Apropos Filme mit J, die von Frauen sind und Film-Kontroversen involvieren, und ‚Look at me‘-Attitude: Der Eröffnungsfilm des diesjährigen Cannes-Festivals kommt in die deutschen Kinos, »Jeanne du Barry«. Maïwenn hat sich für ihren Film selbst gecastet als die legendäre Regentenverführerin und wickelt in ihrem großen Kostümdrama Ludwig XV. (das ist der nach dem Sonnenkönig und vor dem, der in der Revolution den Kopf verliert) um den Finger.
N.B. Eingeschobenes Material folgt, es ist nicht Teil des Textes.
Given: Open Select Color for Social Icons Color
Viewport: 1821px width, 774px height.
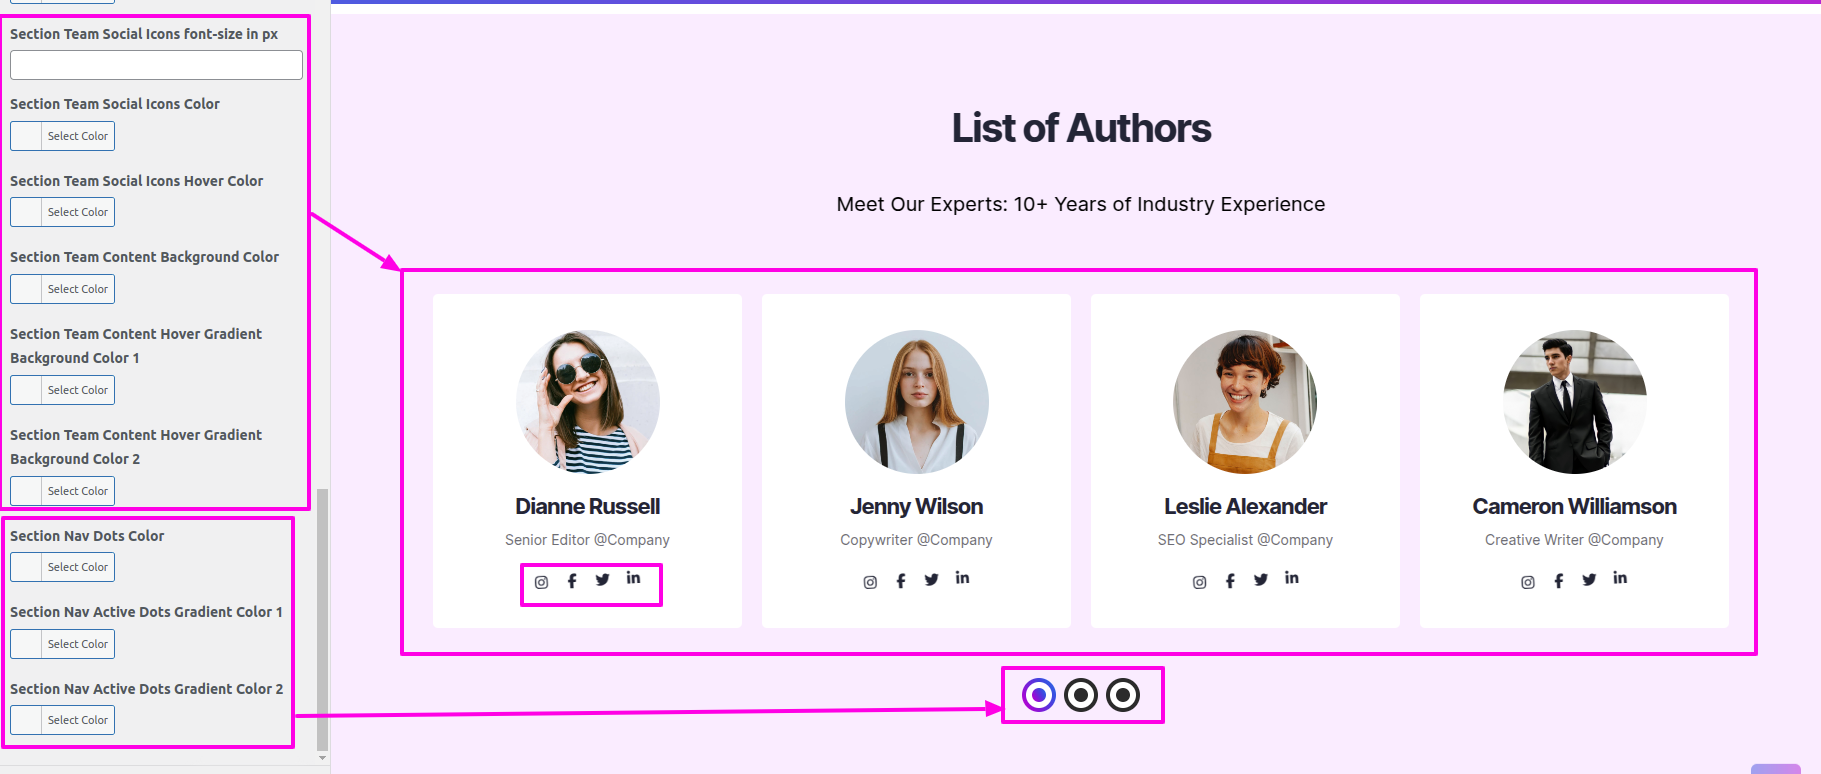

Und der wird gespielt von jemanden, der sowieso nur gute Erfahrungen mit Frauen gemacht hat: Johnny Depp feierte an der Croisette dieses Jahr sein großes Comeback auf dem roten Teppich. Das fand nicht jeder toll und auch das Projekt wurde insgesamt gemischt bewertet, doch alleine für Johnny geh ich rein.

Wo ich auch gerne reingeganden wäre, war bei der Berlinale »Passages«. Aber leider waren die Tickets ausverkauft und ich habe einen spanischen Experimentalfilm über Seelenwanderung geguckt, wo man zwanzig Minuten lang die Augen schließen muss. Ich habe also wertigen Ersatz bekommen, aber jetzt bekommen wir die Gelegenheit zum gemeinsamen Nachholen. Regisseur Ira Sachs kommt aus der New Yorker Indie-Kunstszene, erzählt hier aber einen sehr europäischen Film. Denn in Paris entfaltet er eine lustvolle Ménage-à-trois zwischen zwei Männern und einer Frau. Nur steht nicht die Frau in der Mitte, sondern einer der Typen. Gesandwiched wird hier Franz Rogowski, der gegenwärtig beste Darsteller unseres Landes (»Undine«, »Luzifer«, »Ein verborgenes Leben«), auf der einen Seite die Französin Adèle Exarchopoulos (»The Five Devils«, »Blau ist eine warme Farbe«, »Smoking Causes Coughing«), auf der anderen Seite aus Großbritannien importiert Ben Whishaw (»James Bond«, »Paddington«, »Women Talking«). Sex, Tanzen, Drama. Nicht euer TikTok-Feed, sondern großes Kino in 90 Minuten.

Und während MUBI »Passages« ins Kino bringt, bringen sie »Medusa Deluxe« zu euch nach Hause. Während eines Friseurwettbewerbs ereignet sich ein Mord. Der Film ermittelt in fließender Bewegung durch Neon-Licht-Flure den Killer. Kamera Robbie Ryan (»The Favourite«, »C’mon, C’mon«, »Marriage Story«). Wie jemand auf Letterboxd sagt: „Climax but they’re hairdressers“.

Also: Überschaubar. Sex und Freundschaft, zwischendurch Morde und Mütter. Hoffentlich sieht oder hört man sich irgendwo, spätestens beim großen JFK-Sommer-Meet-Up. Denkt dran: 27.08.! Näheres nochmal zusammengefasst von den Zuständigen in Kürze.